Action item
Nothing but the lines from the one including "This screenshot has height=667, width=1372." through the last line of the entries, restated exactly, should appear in the answer; omit the pictures.

====== Data supplied

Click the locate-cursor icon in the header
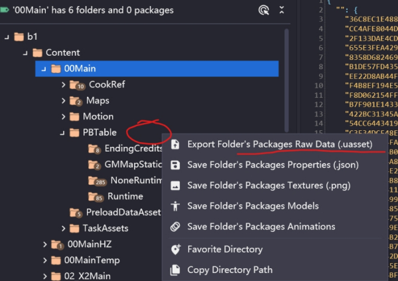This screenshot has width=398, height=281. pyautogui.click(x=264, y=11)
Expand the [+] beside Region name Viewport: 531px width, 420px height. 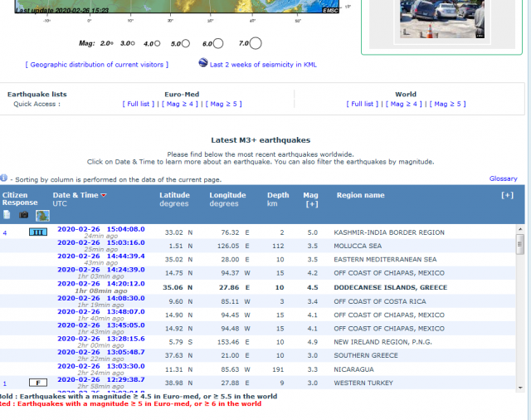507,195
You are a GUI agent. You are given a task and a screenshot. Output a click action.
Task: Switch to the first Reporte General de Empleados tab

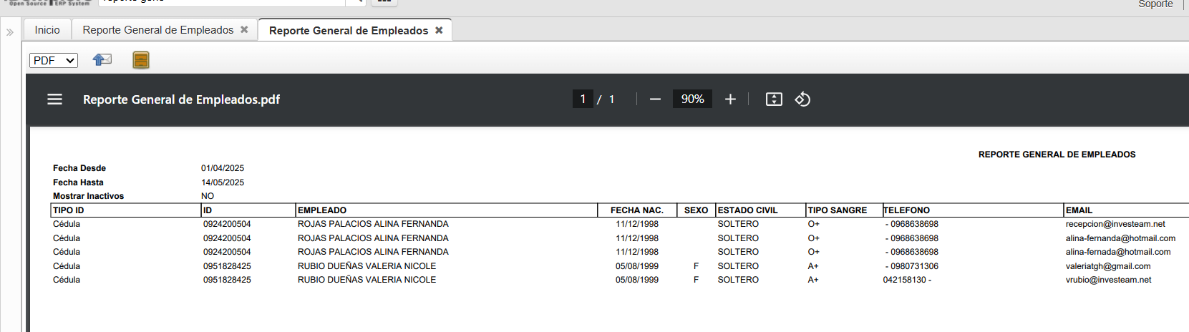tap(157, 29)
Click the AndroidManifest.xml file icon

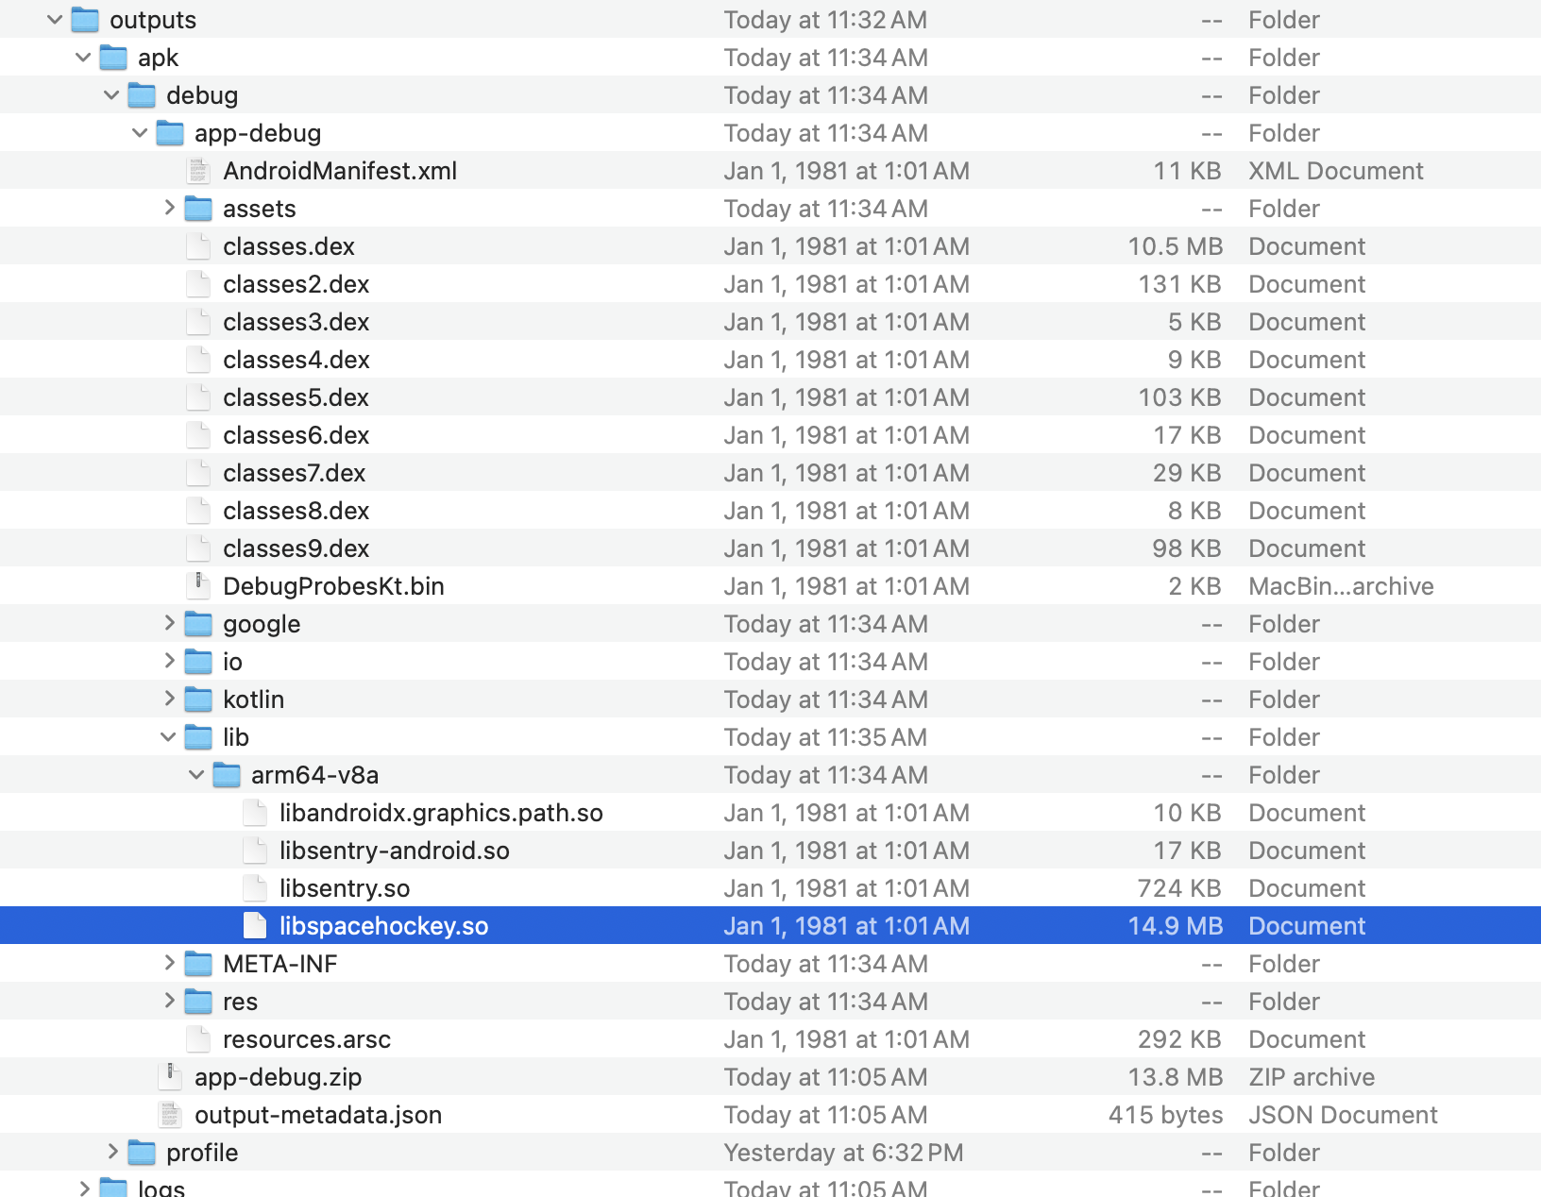[198, 171]
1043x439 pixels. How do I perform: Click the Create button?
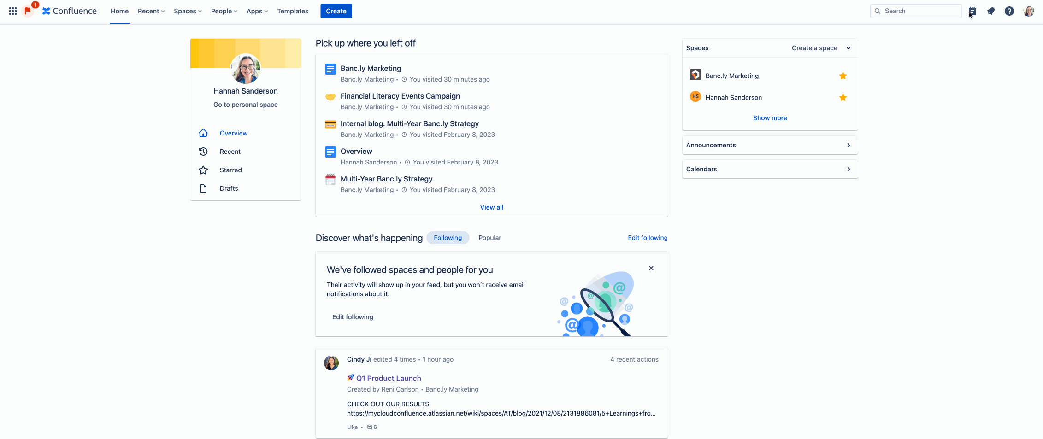click(x=336, y=11)
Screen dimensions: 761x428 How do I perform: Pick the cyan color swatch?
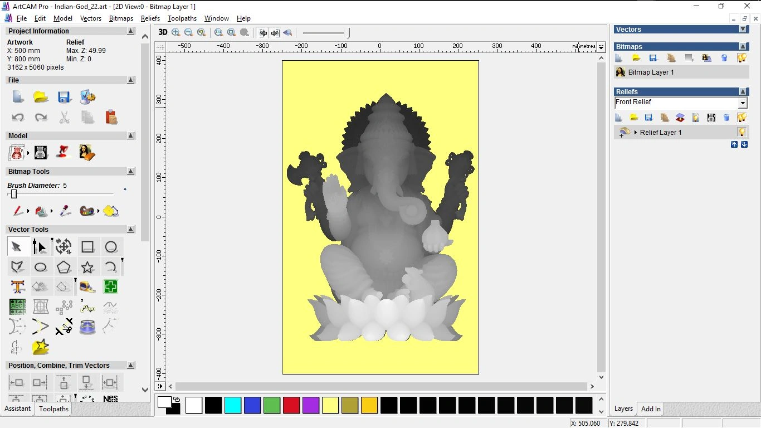(233, 405)
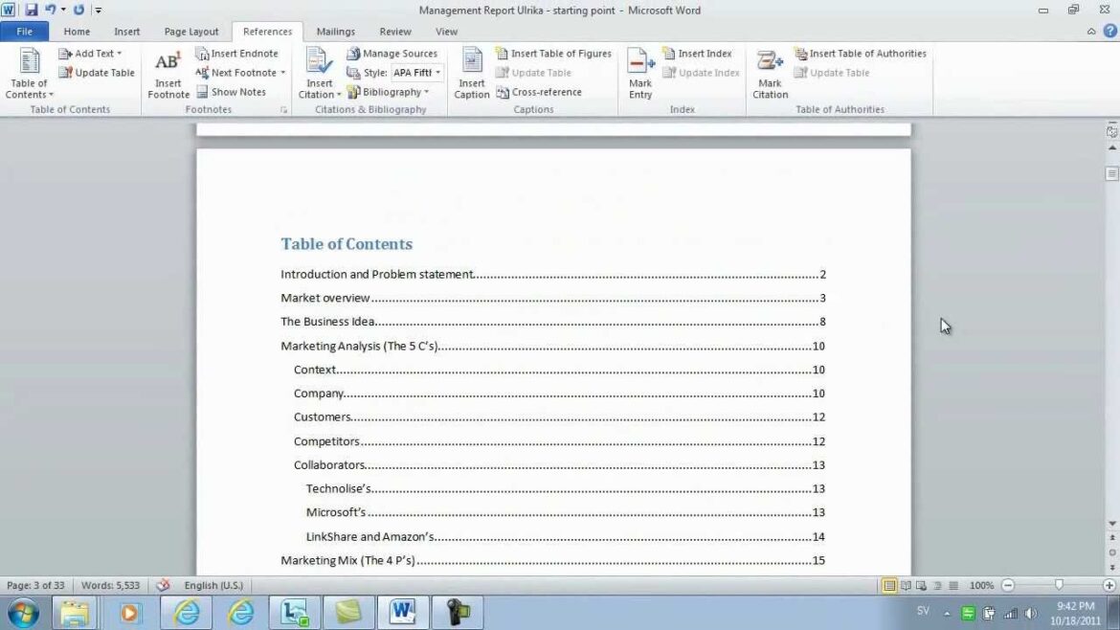Expand the Bibliography dropdown
This screenshot has height=630, width=1120.
[388, 92]
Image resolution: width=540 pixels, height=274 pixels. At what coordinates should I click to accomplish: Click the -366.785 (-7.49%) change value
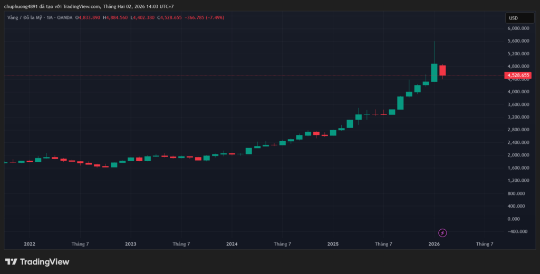pyautogui.click(x=205, y=17)
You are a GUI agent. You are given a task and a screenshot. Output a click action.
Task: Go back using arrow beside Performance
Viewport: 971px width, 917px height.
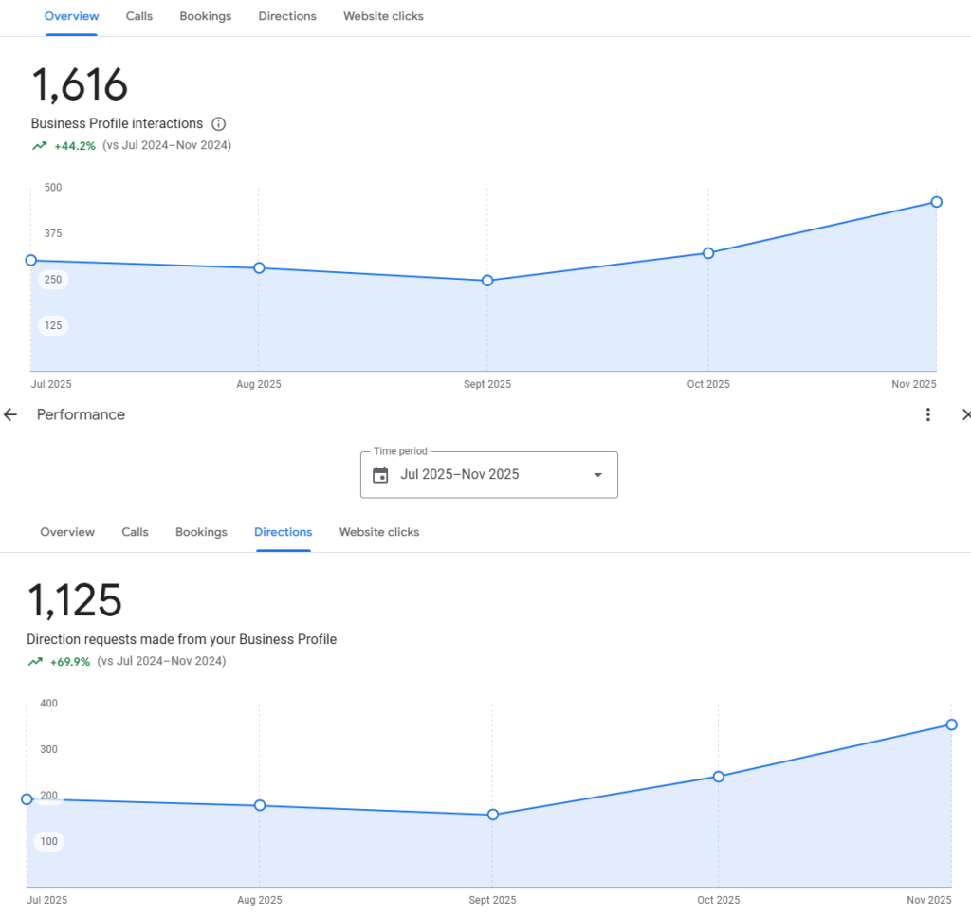11,414
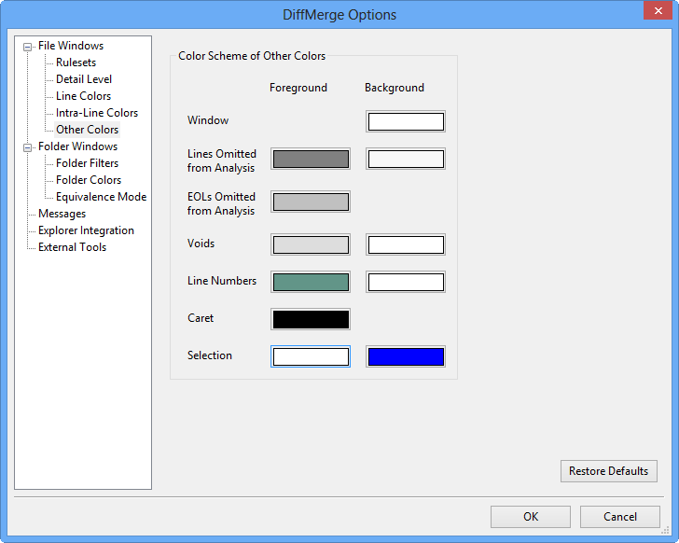
Task: Open Folder Filters settings page
Action: click(87, 163)

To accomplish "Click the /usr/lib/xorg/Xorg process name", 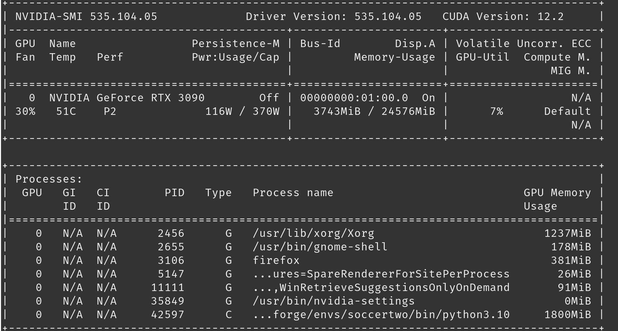I will pos(313,233).
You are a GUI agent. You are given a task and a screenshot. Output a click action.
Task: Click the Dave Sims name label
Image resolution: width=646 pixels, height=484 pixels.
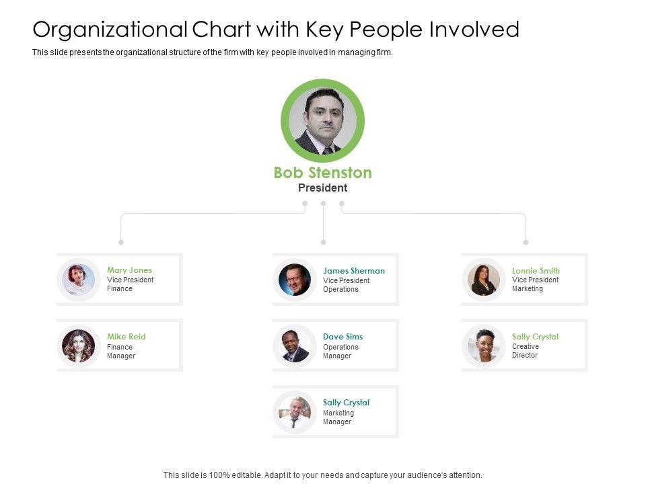[x=343, y=337]
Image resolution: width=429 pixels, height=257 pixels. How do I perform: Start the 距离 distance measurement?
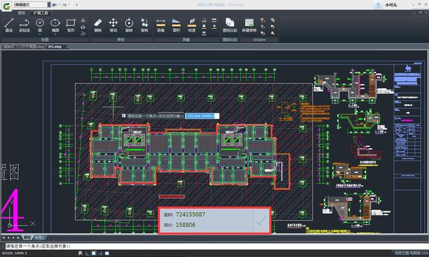[x=161, y=25]
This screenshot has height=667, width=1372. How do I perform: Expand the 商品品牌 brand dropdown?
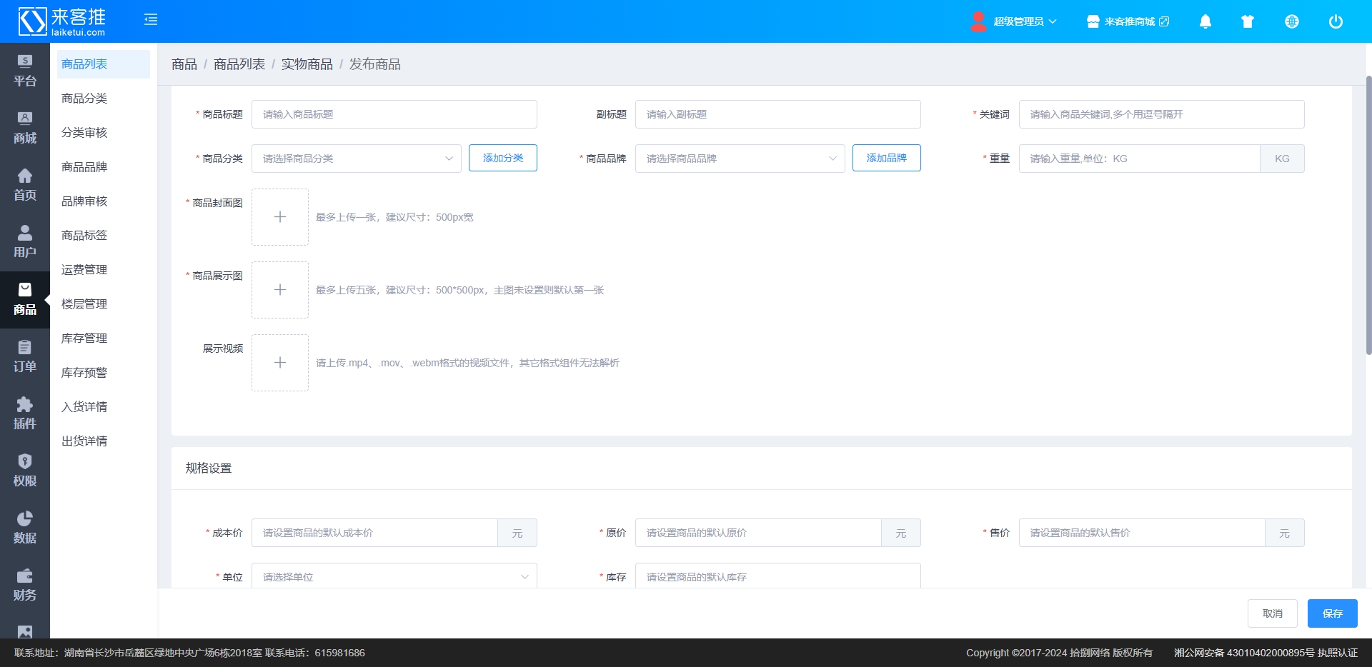pyautogui.click(x=740, y=159)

============

Task solution
This screenshot has height=667, width=1372. How do I perform: Expand the 商品品牌 brand dropdown?
pyautogui.click(x=740, y=159)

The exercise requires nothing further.